* Begin Recorded data *

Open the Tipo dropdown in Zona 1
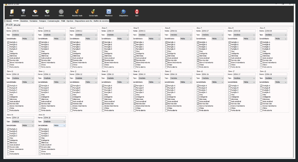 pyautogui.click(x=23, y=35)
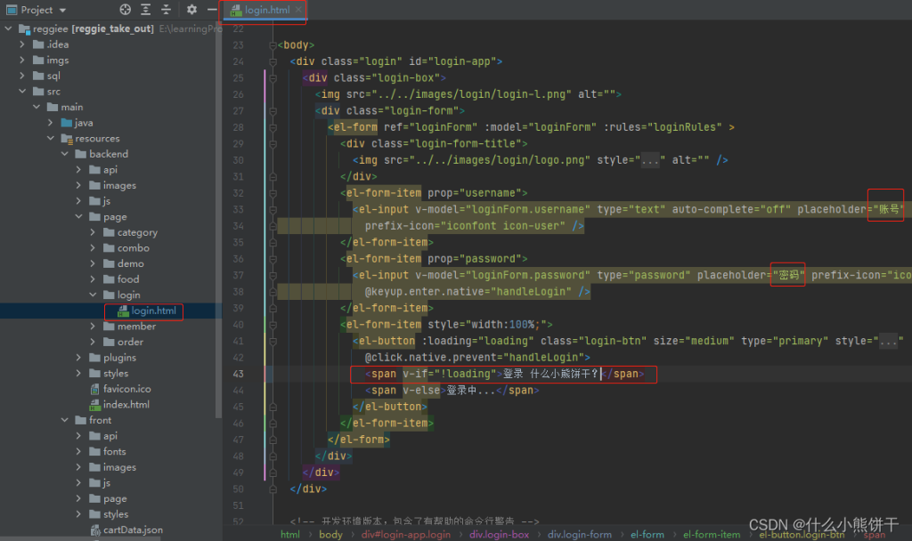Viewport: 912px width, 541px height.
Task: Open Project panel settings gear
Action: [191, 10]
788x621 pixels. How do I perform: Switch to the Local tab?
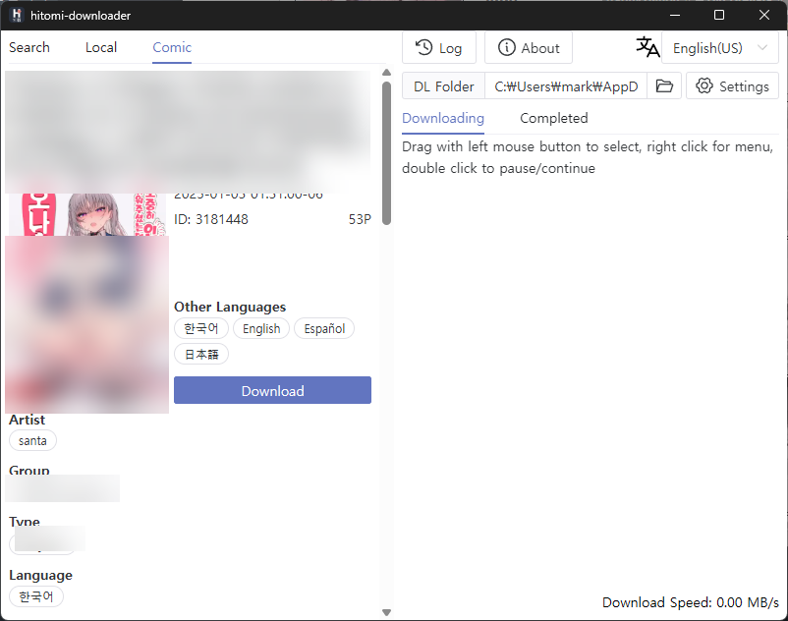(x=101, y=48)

* End Recorded data *

■ Given request ■
Rewrite every line of the records above, replacing "dropdown" with "drop-down menu" and keeping everything else unchanged, and leave out the pictures.

■ Full solution ■
Open the Tipo drop-down menu in Zona 1
 pyautogui.click(x=23, y=35)
Viewport: 912px width, 541px height.
Task: Open Project panel settings gear
Action: [191, 10]
788x621 pixels. How do I perform: Switch to the Local tab?
(x=101, y=48)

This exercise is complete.